Exercise input ▸
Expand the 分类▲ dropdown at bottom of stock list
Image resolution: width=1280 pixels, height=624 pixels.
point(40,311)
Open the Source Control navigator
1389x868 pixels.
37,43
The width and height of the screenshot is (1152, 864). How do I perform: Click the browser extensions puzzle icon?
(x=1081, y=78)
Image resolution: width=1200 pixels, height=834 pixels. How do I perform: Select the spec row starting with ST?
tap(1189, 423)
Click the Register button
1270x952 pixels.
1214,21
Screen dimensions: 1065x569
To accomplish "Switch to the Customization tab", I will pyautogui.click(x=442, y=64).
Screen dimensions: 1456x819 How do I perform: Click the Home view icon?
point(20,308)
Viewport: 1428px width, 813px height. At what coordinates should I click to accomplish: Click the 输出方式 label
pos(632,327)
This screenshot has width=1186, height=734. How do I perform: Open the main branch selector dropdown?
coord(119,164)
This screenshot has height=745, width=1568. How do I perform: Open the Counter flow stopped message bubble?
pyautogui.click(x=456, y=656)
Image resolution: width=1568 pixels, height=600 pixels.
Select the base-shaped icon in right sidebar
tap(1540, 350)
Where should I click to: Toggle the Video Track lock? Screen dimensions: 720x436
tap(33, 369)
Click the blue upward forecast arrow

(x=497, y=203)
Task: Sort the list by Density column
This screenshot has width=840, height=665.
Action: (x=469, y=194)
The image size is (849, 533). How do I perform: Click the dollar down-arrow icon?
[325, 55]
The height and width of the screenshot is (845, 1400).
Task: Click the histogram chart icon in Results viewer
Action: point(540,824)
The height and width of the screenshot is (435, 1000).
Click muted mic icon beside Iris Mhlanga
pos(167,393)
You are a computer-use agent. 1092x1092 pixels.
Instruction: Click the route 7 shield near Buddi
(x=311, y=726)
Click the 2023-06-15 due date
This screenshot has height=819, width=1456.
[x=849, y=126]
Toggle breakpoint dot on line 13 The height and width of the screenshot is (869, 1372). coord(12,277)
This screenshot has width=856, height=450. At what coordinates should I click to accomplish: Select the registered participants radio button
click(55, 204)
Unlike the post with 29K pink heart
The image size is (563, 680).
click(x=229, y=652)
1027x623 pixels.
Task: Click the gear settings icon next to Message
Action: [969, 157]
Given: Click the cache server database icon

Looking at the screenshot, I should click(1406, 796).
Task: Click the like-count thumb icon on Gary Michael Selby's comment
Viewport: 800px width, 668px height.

Required work ▸
Copy out every one of the rows above word for word, with nothing changed.

Result ▸
Expand the 分类▲ dropdown at bottom of stock list
Image resolution: width=1280 pixels, height=624 pixels.
point(40,311)
Open the Source Control navigator
1389x868 pixels.
37,43
The width and height of the screenshot is (1152, 864). How do I perform: Click the browser extensions puzzle icon?
(x=1081, y=78)
Image resolution: width=1200 pixels, height=834 pixels. How do I perform: Select the spec row starting with ST?
tap(1189, 423)
Click the Register button
1270x952 pixels.
1214,21
Screen dimensions: 1065x569
To accomplish "Switch to the Customization tab", I will pyautogui.click(x=442, y=64).
Screen dimensions: 1456x819 How do I perform: Click the Home view icon?
point(20,308)
Viewport: 1428px width, 813px height. At what coordinates should I click to accomplish: Click the 输出方式 label
pos(632,327)
This screenshot has width=1186, height=734. How do I perform: Open the main branch selector dropdown?
coord(119,164)
This screenshot has height=745, width=1568. How do I perform: Open the Counter flow stopped message bubble?
pyautogui.click(x=456, y=656)
Image resolution: width=1568 pixels, height=600 pixels.
Select the base-shaped icon in right sidebar
tap(1540, 350)
Where should I click to: Toggle the Video Track lock? Screen dimensions: 720x436
tap(33, 369)
Click the blue upward forecast arrow

(x=497, y=203)
Task: Sort the list by Density column
This screenshot has width=840, height=665.
Action: (x=469, y=194)
The image size is (849, 533). How do I perform: Click the dollar down-arrow icon?
[325, 55]
The height and width of the screenshot is (845, 1400).
Task: Click the histogram chart icon in Results viewer
Action: point(540,824)
The height and width of the screenshot is (435, 1000).
Click muted mic icon beside Iris Mhlanga
pos(167,393)
You are a computer-use agent. 1092x1092 pixels.
Instruction: Click the route 7 shield near Buddi
(x=311, y=726)
Click the 2023-06-15 due date
This screenshot has height=819, width=1456.
[x=849, y=126]
Toggle breakpoint dot on line 13 The height and width of the screenshot is (869, 1372). coord(12,277)
This screenshot has width=856, height=450. At what coordinates should I click to accomplish: Select the registered participants radio button
click(55, 204)
Unlike the post with 29K pink heart
The image size is (563, 680).
click(x=229, y=652)
1027x623 pixels.
Task: Click the gear settings icon next to Message
Action: [969, 157]
Given: Click the cache server database icon

Looking at the screenshot, I should click(1406, 796).
Task: Click the like-count thumb icon on Gary Michael Selby's comment
Viewport: 800px width, 668px height.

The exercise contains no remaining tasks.